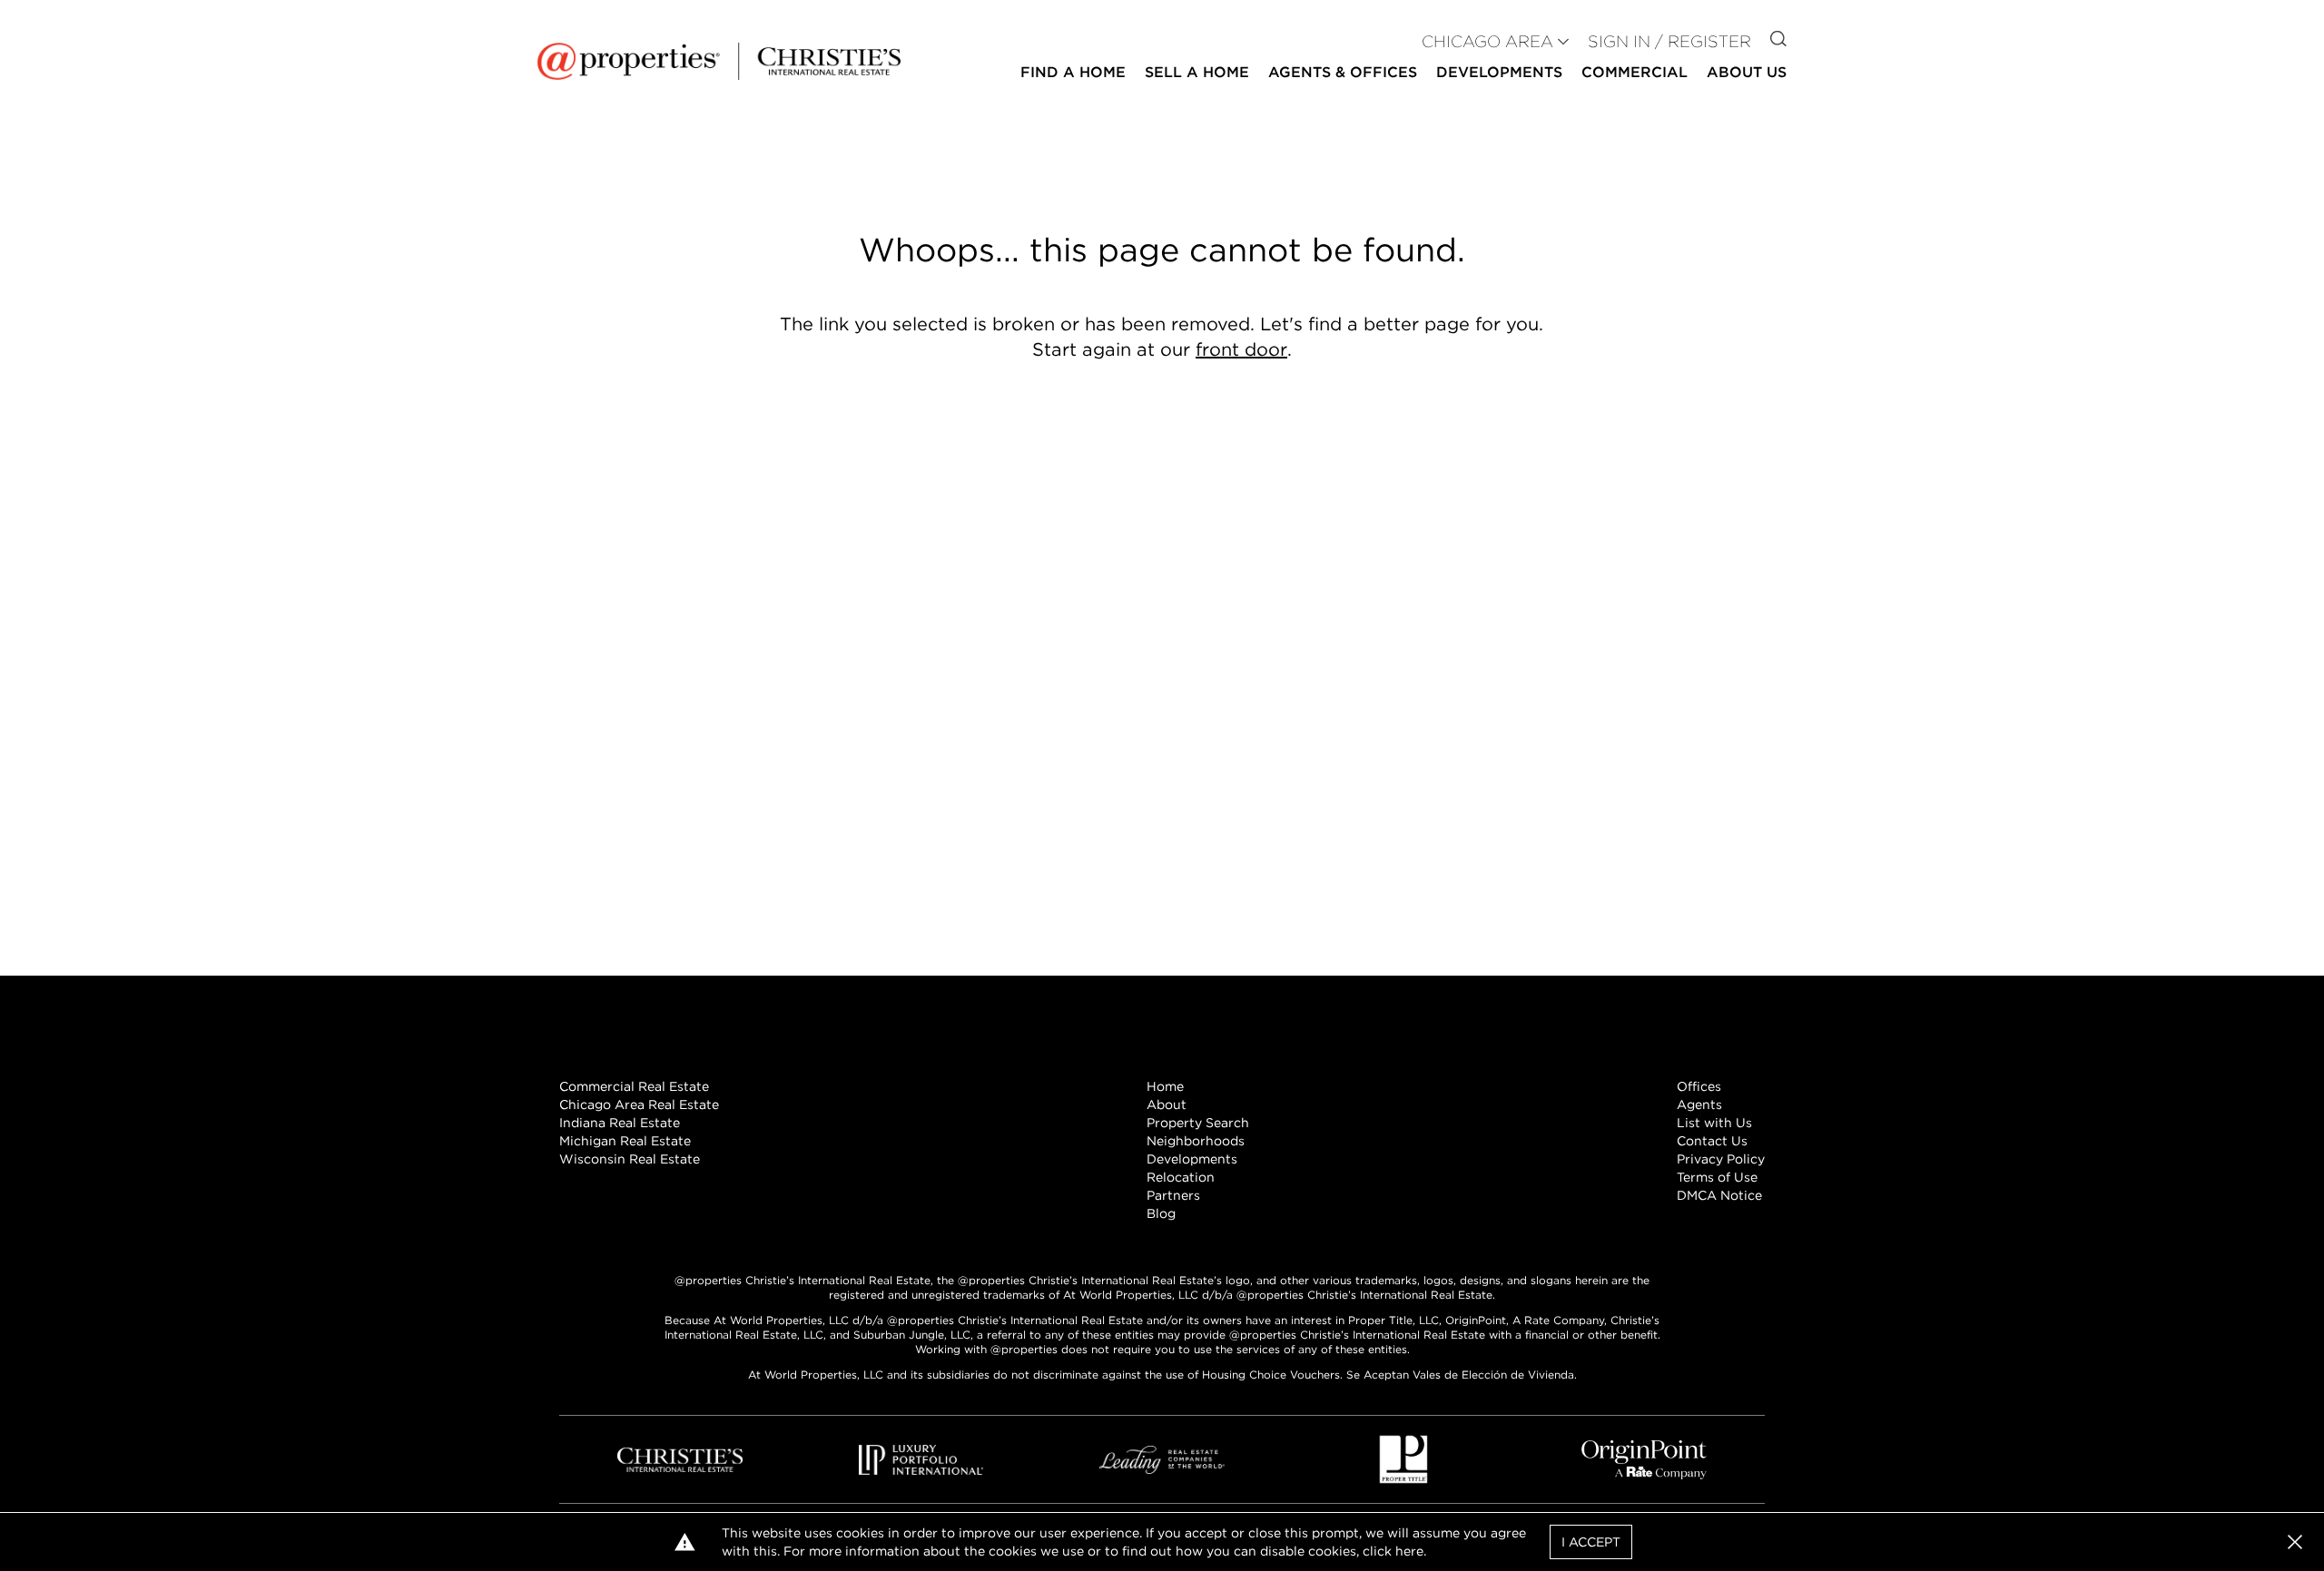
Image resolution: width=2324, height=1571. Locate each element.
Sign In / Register (1669, 41)
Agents (1699, 1104)
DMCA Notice (1719, 1195)
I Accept (1590, 1542)
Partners (1173, 1195)
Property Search (1198, 1122)
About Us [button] (1747, 72)
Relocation (1181, 1177)
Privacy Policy (1721, 1159)
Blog (1161, 1213)
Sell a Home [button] (1197, 72)
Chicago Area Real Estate (639, 1104)
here (1409, 1551)
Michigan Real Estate (625, 1141)
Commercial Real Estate (634, 1086)
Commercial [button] (1634, 72)
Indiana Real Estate (619, 1122)
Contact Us (1712, 1141)
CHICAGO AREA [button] (1487, 41)
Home (1165, 1086)
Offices (1699, 1086)
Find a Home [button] (1073, 72)
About (1167, 1104)
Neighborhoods (1196, 1141)
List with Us (1714, 1122)
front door (1241, 349)
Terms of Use (1717, 1177)
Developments (1499, 72)
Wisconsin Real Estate (629, 1159)
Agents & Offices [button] (1342, 72)
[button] (2295, 1542)
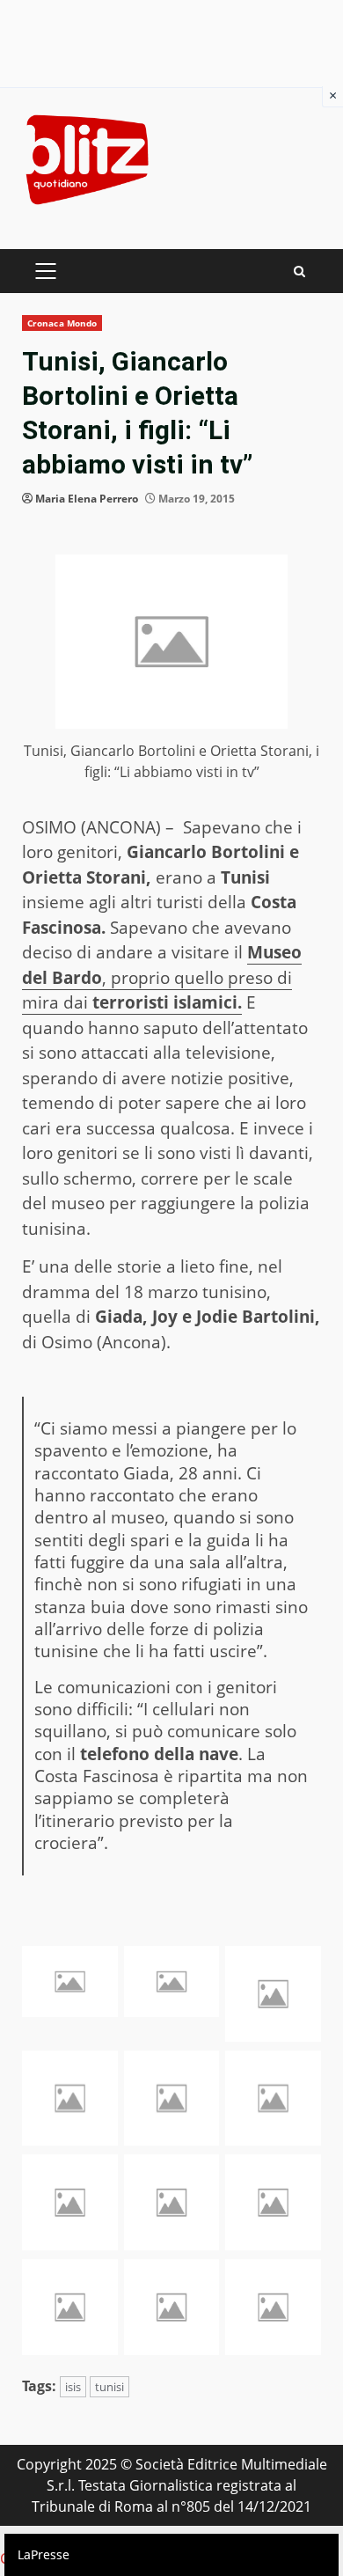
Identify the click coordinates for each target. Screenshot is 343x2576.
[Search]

[EXERCISE REQUIREMENTS] Your task is to collect every line above that contains the word "Estate".

[YOUR SOLUTION]
Chicago Area Real Estate (639, 1104)
Michigan Real Estate (625, 1141)
Commercial Real Estate (634, 1086)
Indiana Real Estate (619, 1122)
Wisconsin Real Estate (629, 1159)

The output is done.